George smiled to himself. “Ah yes,” he said. “Miguel. That’s a long story, Audrey. Perhaps another night would be better.”
“Oh no,” Audrey said. “Tonight would be perfect.”
Truman said, “If it’s that long …”
“It’s not,” Audrey said. She knocked on the table with her knuckles. “Tell the story, George.”
George looked over at Truman and shrugged. “Don’t blame George,” he said. He drank off the last of his brandy. “All right then. Our story begins. Monsignor Strauss had some money from somewhere, and every year he made a journey to points exotic. When he came home he always had some unusual souvenir that he’d picked up on his travels. From Argentina he brought everyone seeds which grew into plants whose flowers smelled like, excuse me, merde. He got them in an Argentine joke shop, if you can imagine such a thing. When he came back from Kenya he smuggled in a lizard that could pick off flies with its tongue from a distance of six feet.

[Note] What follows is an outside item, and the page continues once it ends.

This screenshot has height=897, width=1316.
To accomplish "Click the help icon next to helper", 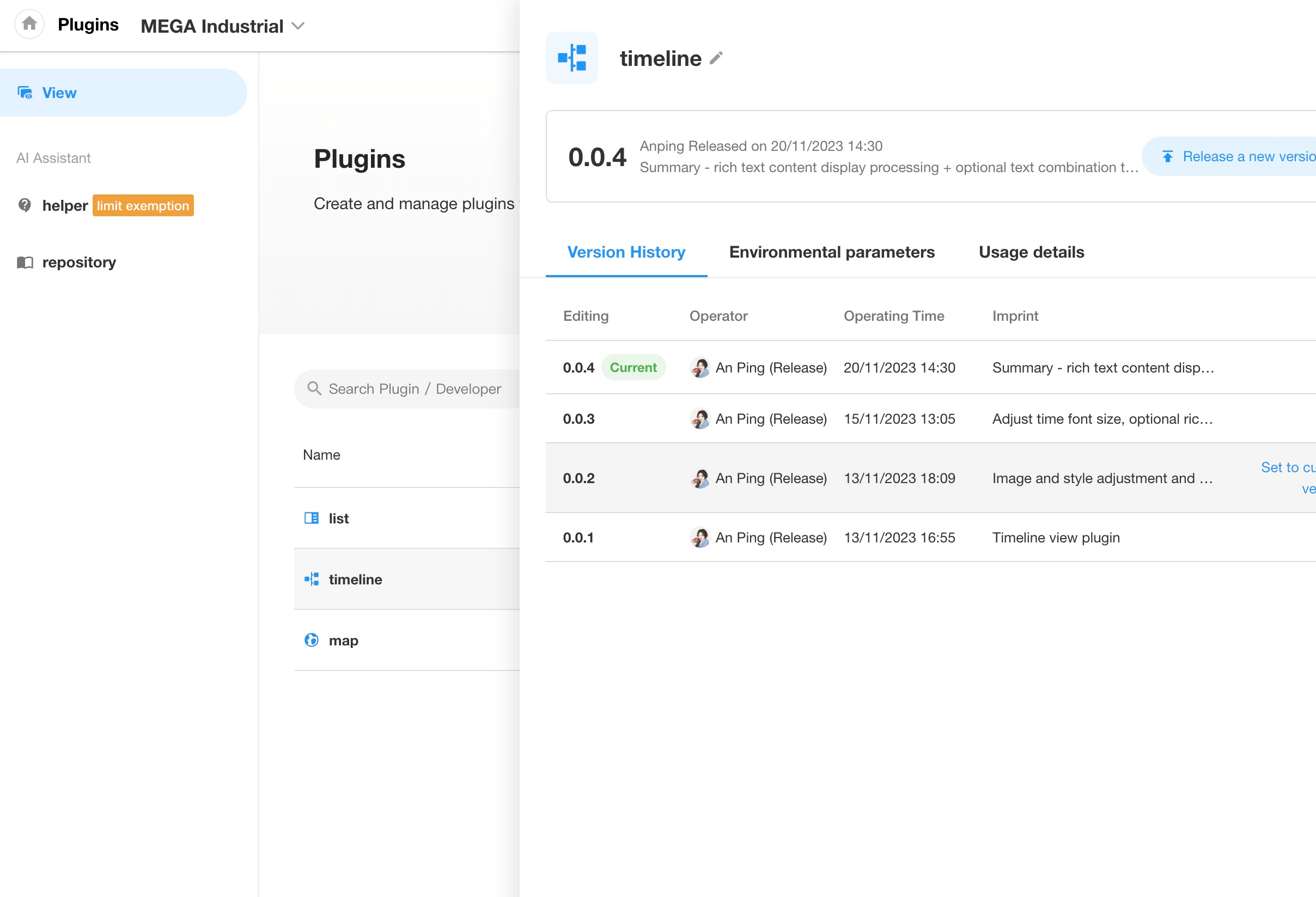I will tap(25, 205).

The monsignor carried this lizard around on his finger and whenever a fly came within range he would say, ‘Watch this!’ and aim the lizard like a pistol, and poof—no more fly.”
Audrey pointed her finger at Truman and said, “Poof.” Truman just looked at her. “I need another drink,” Audrey said, and signaled the waitress.
George ran his finger around the rim of his snifter. “After the lizard,” he said, “there was a large Australian rodent that ended up in the zoo, and after the rodent came a nineteen-year-old human being from the Philippines. His name was Miguel Lopez de Constanza, and he was a cab driver from Manila the monsignor had hired as a chauffeur during his stay there and taken a liking to. When the monsignor got back he pulled some strings at Immigration, and a few weeks later Miguel showed up. He spoke no English, really—only a few buzz words for tourists in Manila. The first month or so he stayed with Monsignor Strauss in the rectory, then he found a room in the Hotel Overland and moved in there.”
“The Hotel Overland,” Truman said. “That’s that druggy hangout on upper Grant.”
“The Hotel Overdose,” Audrey said. When Truman looked at her she said, “That’s what they call it.”
“You seem to be up on all the nomenclature,” Truman said.
The waitress came with their drinks. When her tray was empty she stood behind Truman and began to write in a notebook she carried. Charlie hoped she wouldn’t come over to his table. He did not want the others to notice him. They might stop talking. But the waitress finally finished making her entries and moved back to the bar without a glance at Charlie.
The old men by the door were arguing in Italian. The window above them was all steamed up, and Charlie could feel the closeness of the fog outside. The jukebox glowed in the corner. The song that was playing ended abruptly, the machinery whirred, and “The Anvil Chorus” came on again.
“So why the Hotel Overland?” Truman asked.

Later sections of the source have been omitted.